In qualità di caregiver, la lavoratrice di 58 anni che intende andare in pensione potrebbe pensare di poter accedere all’APE Sociale. Tale prestazione che accompagna il lavoratore fino alla pensione di vecchiaia, infatti, ha come destinatari solo quattro categorie. I disoccupati, i lavoratori addetti a mansioni gravose, gli invalidi al 74% e i caregiver da almeno sei mesi.
Ciò che frena la nostra lettrice è l’età. Per accedere all’APE Sociale, infatti, occorre avere 63 anni di età (30 minimi di contributi o 36 se addetti a mansioni gravose). Stesso discorso per Quota 41. Pur non essendoci requisito reddituale da rispettare, condizione necessaria per andare in pensione è la maturazione di 41 anni di contributi.
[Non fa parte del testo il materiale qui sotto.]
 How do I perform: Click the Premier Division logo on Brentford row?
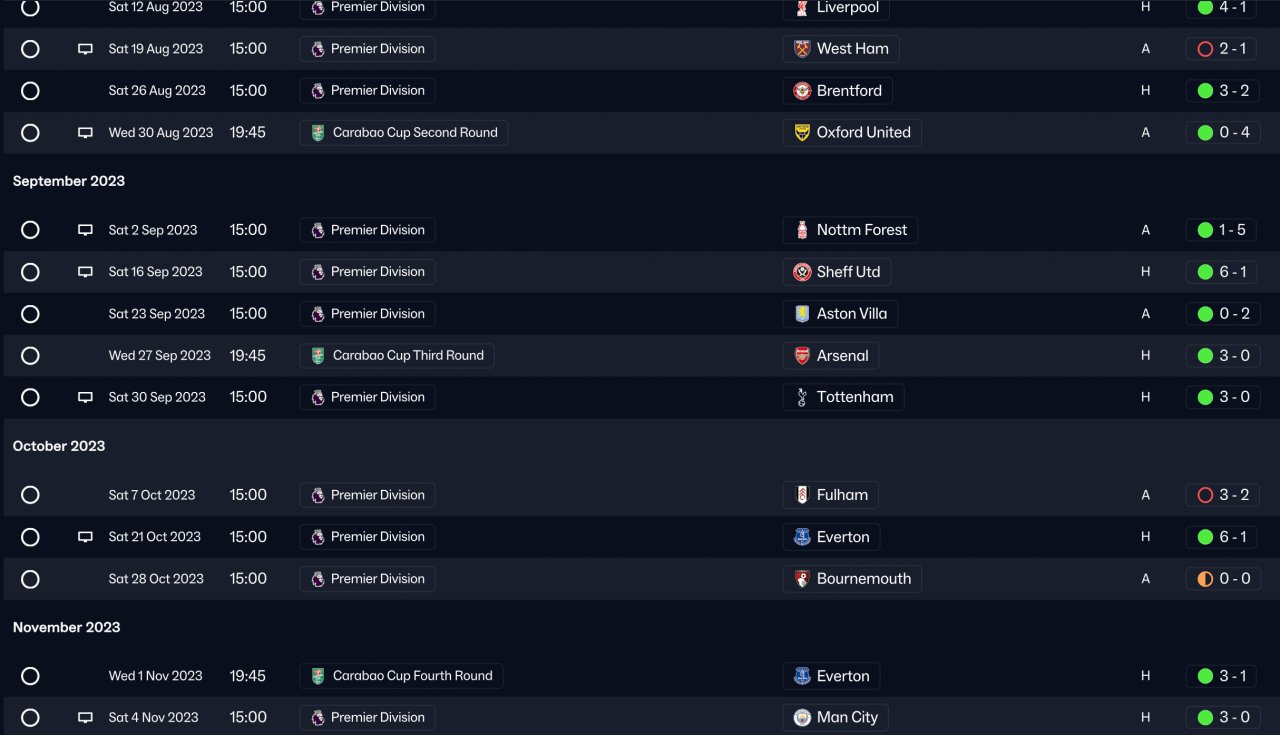(x=318, y=91)
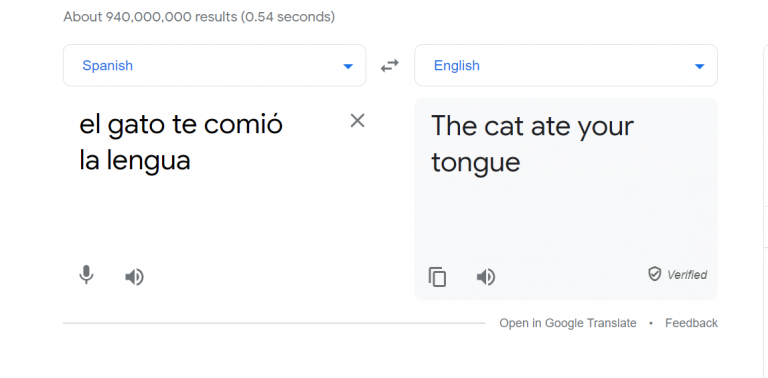Click the word 'tongue' in translation output
The width and height of the screenshot is (768, 378).
click(x=475, y=162)
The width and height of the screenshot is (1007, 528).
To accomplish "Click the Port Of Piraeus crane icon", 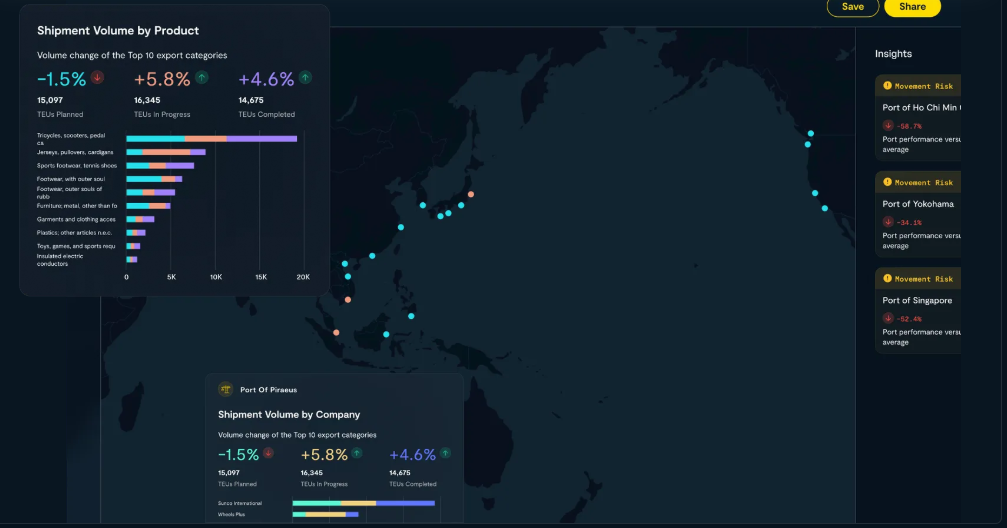I will [x=225, y=389].

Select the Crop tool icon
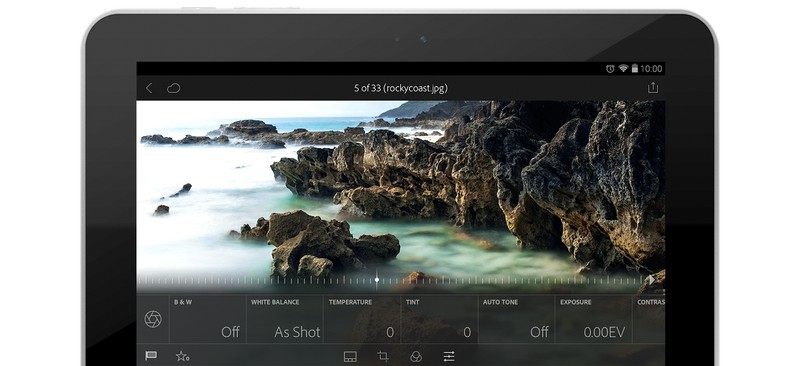(x=383, y=356)
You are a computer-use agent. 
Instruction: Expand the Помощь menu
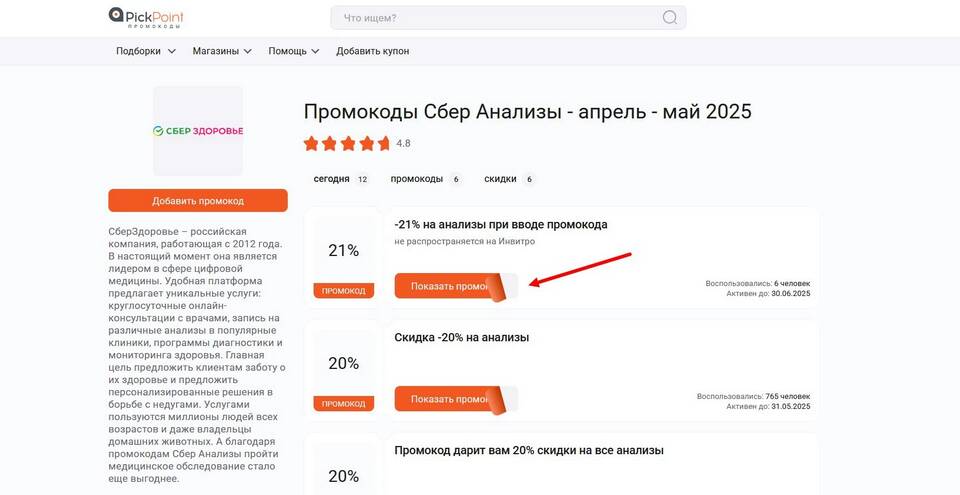pyautogui.click(x=294, y=51)
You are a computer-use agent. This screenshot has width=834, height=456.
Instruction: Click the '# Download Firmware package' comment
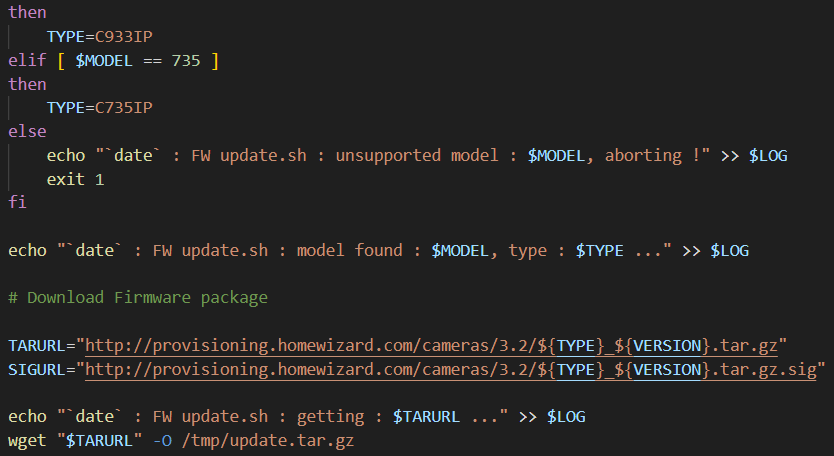(x=137, y=297)
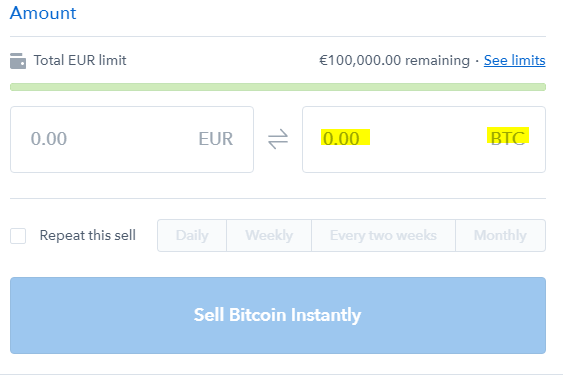Image resolution: width=563 pixels, height=375 pixels.
Task: Click the Sell Bitcoin Instantly button
Action: pos(278,315)
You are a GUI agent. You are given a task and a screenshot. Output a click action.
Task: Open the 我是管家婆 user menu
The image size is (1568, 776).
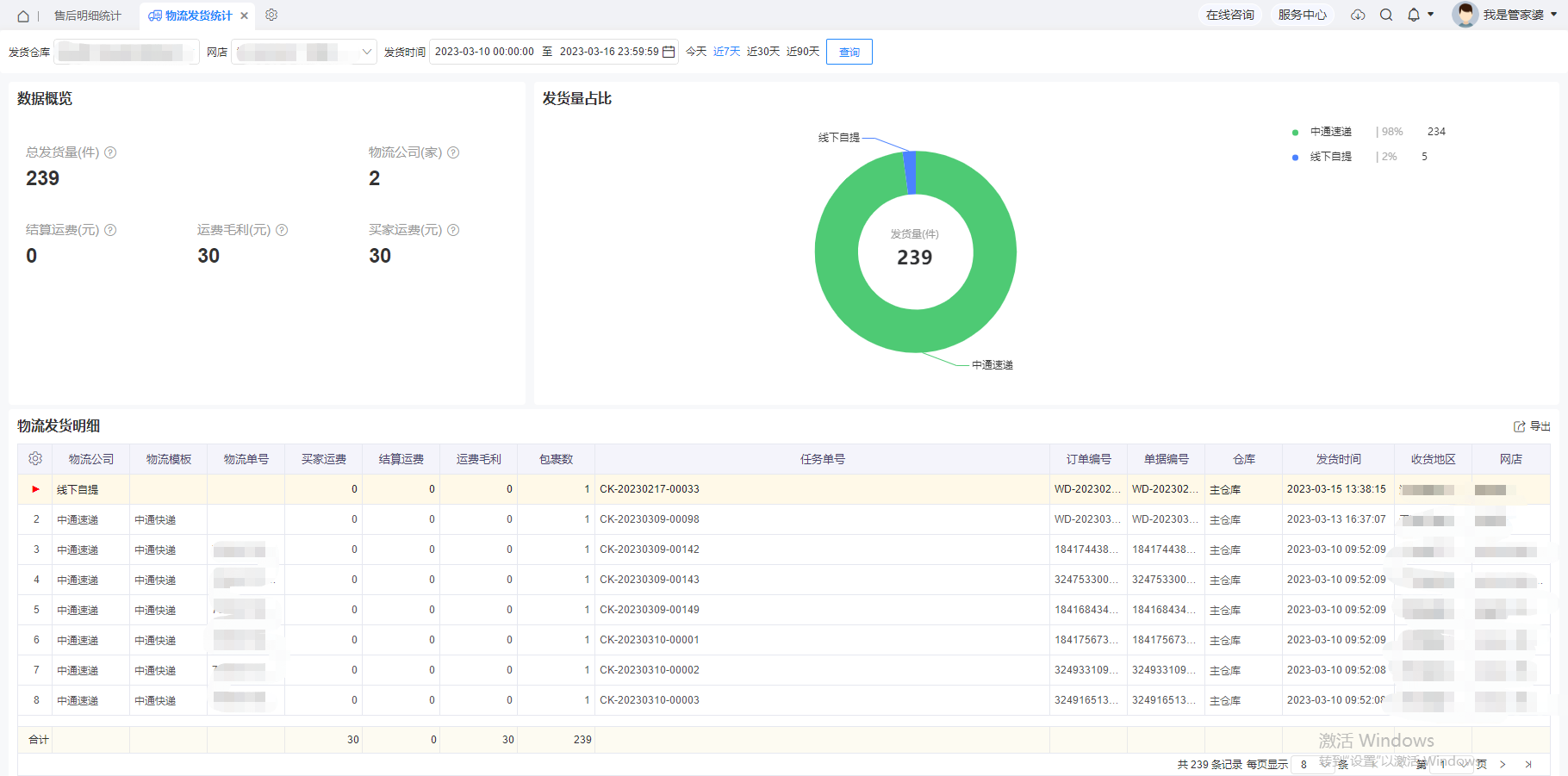[x=1512, y=15]
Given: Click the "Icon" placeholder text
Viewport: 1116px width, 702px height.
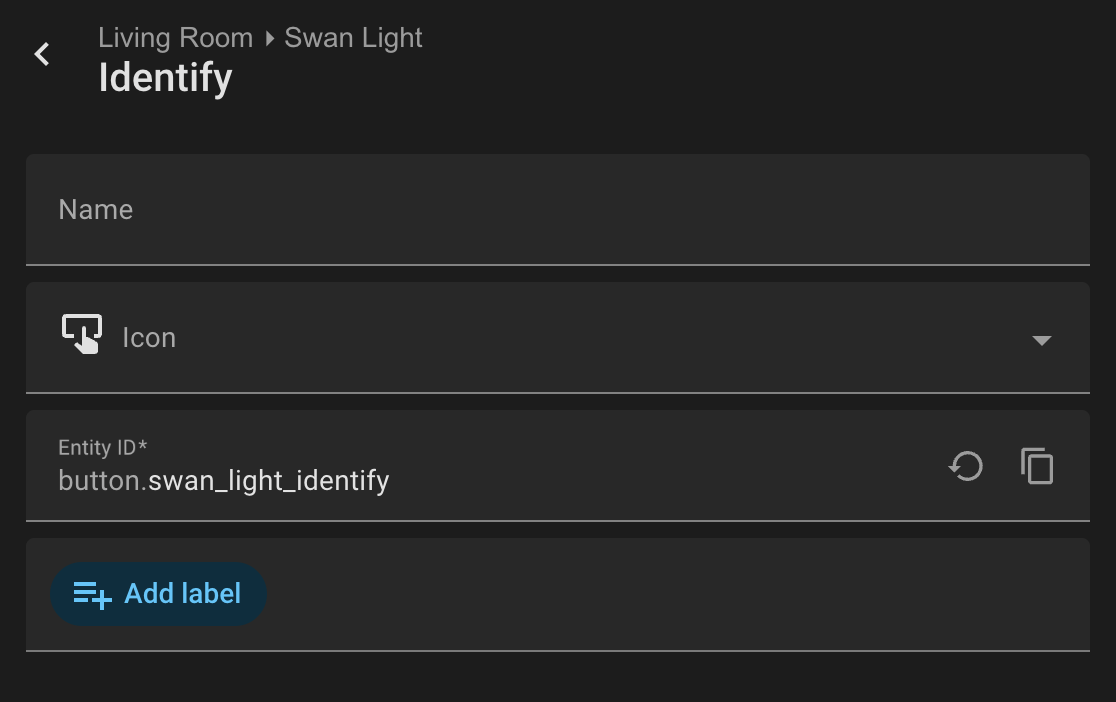Looking at the screenshot, I should [x=149, y=338].
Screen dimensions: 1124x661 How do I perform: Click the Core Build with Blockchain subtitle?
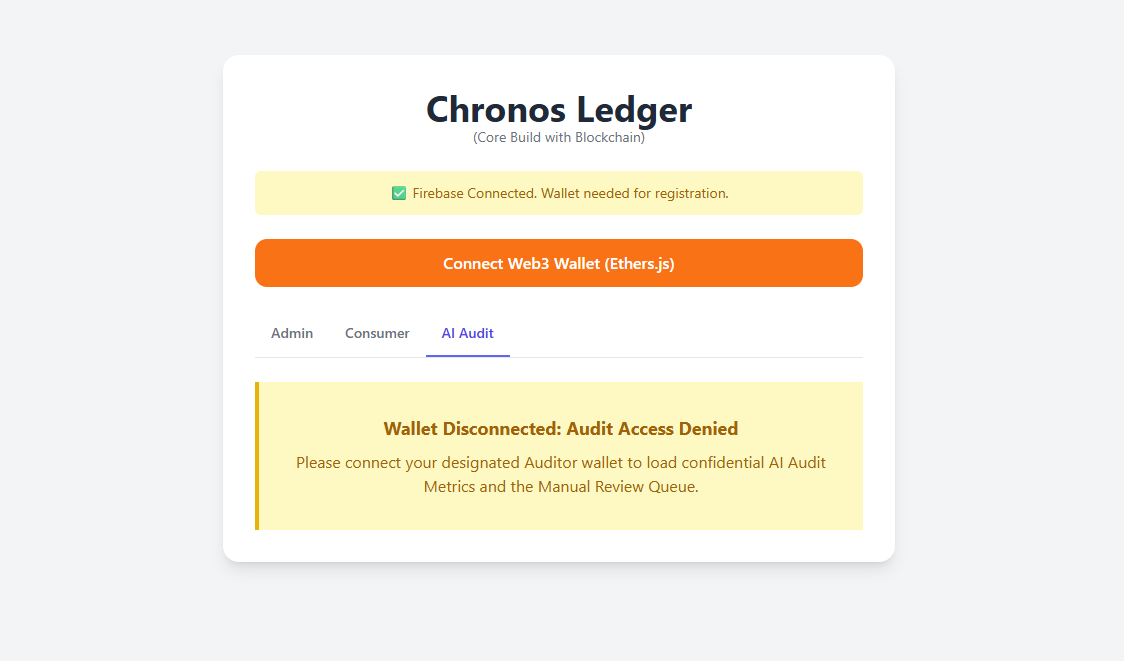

Trentotto anni di versamenti non sono sufficienti come requisito contributivo.
C’è un ultimo dettaglio da valutare, poi. Nel quesito si parla di congedo parentale ossia della possibilità di assentarsi dal lavoro anche per un lungo periodo – fino a due anni – per assistere un familiare con invalidità grave. Occorre approfondire l’incidenza di questo congedo sulla contribuzione maturata.
Il congedo straordinario o parentale ha il vantaggio di consentire la retribuzione ordinaria (ultima mensilità percepita solo per le voci fisse e continuative) anche durante l’assenza dal lavoro ma ha un grande svantaggio, penalizza la carriera. L’anzianità, infatti, viene interrotta (circolare INPS numero sei del 16 gennaio 2014).
La somma riconosciuta ha dei limiti da rispettare che penalizza chi ha gli stipendi più elevati e sulla cifra spettante viene applicata una contribuzione figurativa pari al 33% del totale. La soglia massima dei contributi figurativi riconosciuti al lavoratore in congedo è di 12.322,53 euro all’anno. In totale, dunque, tra indennità e contribuzione figurativa non si potranno superare i 43.579,06 euro annui secondo quanto appreso dal Dipartimento per le Politiche e le Famiglie.
I contributi versati per la pensione futura, dunque, saranno in numero inferiore maggiore è la retribuzione del lavoratore. Chi non perde nulla sono i lavoratori con retribuzione lorda inferiore al limite massimo dato che non avranno alcun problema di contribuzione né di assegno pensionistico.
Occorre ricordare, però, che il calcolo dei contributi figurativi può variare a seconda di alcuni fattori. La prima variabile è la Gestione previdenziale di appartenenza – fondo pensione lavoratori dipendenti, artigiani, dipendenti pubblici, commercianti. La seconda è il periodo coperto dalla contribuzione figurativa. Gli ultimi due fattori sono la tipologia di contribuzione figurativa e la tipologia dei periodi coperti.